Whenever the word "will" turns up in a line of the data below, copy that line.

◆ INPUT FOR THIS TASK
──────────

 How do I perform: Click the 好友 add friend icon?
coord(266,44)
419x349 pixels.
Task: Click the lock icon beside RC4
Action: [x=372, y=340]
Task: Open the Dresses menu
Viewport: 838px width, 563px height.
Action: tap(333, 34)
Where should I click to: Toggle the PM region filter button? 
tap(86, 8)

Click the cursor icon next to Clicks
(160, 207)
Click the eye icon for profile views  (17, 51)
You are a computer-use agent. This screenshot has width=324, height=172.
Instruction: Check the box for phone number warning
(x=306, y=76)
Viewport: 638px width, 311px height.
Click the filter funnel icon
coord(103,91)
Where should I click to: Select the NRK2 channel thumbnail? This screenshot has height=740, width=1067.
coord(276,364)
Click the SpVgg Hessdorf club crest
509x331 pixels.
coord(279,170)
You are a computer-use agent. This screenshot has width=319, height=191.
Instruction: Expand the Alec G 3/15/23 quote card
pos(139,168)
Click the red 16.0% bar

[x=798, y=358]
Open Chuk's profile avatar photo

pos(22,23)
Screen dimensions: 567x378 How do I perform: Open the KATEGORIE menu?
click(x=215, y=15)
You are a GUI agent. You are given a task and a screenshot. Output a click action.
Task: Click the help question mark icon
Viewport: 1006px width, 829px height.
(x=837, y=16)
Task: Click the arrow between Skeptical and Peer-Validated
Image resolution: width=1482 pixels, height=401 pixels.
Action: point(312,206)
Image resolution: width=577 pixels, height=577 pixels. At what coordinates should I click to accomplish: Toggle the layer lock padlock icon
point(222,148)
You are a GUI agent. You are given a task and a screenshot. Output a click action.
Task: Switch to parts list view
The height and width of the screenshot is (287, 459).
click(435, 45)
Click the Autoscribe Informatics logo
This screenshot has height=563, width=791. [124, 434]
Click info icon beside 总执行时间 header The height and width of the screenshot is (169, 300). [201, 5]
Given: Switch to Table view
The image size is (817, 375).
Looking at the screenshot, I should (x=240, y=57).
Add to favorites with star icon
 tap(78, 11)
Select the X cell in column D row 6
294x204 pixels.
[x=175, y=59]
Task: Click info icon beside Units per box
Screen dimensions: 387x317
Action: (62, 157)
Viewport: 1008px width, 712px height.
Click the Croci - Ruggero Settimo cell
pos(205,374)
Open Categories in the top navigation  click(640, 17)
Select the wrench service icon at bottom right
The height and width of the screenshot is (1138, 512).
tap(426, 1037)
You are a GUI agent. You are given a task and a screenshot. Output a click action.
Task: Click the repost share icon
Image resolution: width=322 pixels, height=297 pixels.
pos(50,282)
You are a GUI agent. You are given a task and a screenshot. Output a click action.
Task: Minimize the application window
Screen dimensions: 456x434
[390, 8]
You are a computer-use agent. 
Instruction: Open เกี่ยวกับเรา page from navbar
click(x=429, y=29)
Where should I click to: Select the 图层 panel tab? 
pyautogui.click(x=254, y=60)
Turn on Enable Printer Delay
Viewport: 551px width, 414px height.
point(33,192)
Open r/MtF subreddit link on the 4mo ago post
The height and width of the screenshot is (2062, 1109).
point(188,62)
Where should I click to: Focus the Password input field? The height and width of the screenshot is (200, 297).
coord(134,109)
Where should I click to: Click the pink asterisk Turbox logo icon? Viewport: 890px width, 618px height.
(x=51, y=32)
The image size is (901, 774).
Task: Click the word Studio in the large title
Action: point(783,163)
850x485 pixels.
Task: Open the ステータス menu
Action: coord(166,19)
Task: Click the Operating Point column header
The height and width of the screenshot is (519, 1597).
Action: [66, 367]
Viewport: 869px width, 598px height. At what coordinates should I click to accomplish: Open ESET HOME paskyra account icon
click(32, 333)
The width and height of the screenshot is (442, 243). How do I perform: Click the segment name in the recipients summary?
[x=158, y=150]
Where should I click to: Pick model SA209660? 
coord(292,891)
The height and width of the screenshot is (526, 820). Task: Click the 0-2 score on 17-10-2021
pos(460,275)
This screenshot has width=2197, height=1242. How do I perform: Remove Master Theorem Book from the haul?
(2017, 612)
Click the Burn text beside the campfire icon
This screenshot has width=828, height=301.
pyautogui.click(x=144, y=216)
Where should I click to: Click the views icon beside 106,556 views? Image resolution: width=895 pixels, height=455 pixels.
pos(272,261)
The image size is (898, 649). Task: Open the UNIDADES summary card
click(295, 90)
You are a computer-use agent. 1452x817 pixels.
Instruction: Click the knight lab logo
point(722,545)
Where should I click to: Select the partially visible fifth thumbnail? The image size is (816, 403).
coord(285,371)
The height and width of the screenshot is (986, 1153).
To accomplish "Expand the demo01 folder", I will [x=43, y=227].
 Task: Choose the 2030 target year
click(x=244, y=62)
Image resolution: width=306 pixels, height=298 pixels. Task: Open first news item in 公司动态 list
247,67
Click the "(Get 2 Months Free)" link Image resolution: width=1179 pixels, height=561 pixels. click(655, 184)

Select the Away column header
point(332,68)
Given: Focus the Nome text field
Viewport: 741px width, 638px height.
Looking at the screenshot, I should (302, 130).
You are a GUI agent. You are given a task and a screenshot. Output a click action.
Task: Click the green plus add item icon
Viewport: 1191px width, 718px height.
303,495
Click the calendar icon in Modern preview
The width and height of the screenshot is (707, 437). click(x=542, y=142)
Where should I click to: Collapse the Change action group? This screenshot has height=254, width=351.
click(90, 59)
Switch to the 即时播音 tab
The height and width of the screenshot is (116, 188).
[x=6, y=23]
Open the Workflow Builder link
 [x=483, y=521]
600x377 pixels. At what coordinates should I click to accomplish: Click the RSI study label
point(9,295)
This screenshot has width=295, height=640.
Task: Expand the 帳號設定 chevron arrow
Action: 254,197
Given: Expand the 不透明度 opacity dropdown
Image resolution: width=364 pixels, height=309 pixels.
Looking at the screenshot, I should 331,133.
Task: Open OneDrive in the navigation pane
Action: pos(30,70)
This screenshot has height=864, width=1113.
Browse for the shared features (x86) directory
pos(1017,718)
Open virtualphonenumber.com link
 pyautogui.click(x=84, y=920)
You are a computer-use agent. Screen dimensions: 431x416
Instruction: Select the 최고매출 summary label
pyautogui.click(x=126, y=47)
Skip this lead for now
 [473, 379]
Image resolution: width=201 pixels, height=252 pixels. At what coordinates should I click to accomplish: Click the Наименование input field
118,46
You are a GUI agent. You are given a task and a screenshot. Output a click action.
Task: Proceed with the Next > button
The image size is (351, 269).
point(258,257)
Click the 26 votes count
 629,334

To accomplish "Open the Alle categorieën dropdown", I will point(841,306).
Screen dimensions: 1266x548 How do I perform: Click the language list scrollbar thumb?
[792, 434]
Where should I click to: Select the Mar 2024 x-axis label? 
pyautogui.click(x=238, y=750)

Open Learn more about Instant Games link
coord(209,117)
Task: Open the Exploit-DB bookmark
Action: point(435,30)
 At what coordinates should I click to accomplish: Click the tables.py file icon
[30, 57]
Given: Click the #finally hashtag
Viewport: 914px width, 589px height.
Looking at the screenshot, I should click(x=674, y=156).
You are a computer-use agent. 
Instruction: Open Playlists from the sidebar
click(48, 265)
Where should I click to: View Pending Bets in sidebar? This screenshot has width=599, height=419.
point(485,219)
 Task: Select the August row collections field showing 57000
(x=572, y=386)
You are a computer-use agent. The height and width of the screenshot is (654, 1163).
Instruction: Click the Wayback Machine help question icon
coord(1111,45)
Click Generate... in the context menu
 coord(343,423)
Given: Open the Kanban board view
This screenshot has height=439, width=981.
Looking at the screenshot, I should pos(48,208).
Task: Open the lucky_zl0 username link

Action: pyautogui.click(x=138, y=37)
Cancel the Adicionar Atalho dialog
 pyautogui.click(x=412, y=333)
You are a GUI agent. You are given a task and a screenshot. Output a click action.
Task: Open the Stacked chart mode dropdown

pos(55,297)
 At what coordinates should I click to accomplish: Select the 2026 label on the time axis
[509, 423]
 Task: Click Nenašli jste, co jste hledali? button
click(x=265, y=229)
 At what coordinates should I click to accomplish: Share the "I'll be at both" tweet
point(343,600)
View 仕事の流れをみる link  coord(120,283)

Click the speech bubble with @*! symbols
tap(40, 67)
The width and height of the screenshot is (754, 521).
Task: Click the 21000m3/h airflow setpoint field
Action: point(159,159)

──────────

◆ TASK RESULT
To accomplish "Expand the demo01 folder", I will [x=43, y=227].
To accomplish "Open the Alle categorieën dropdown", I will point(841,306).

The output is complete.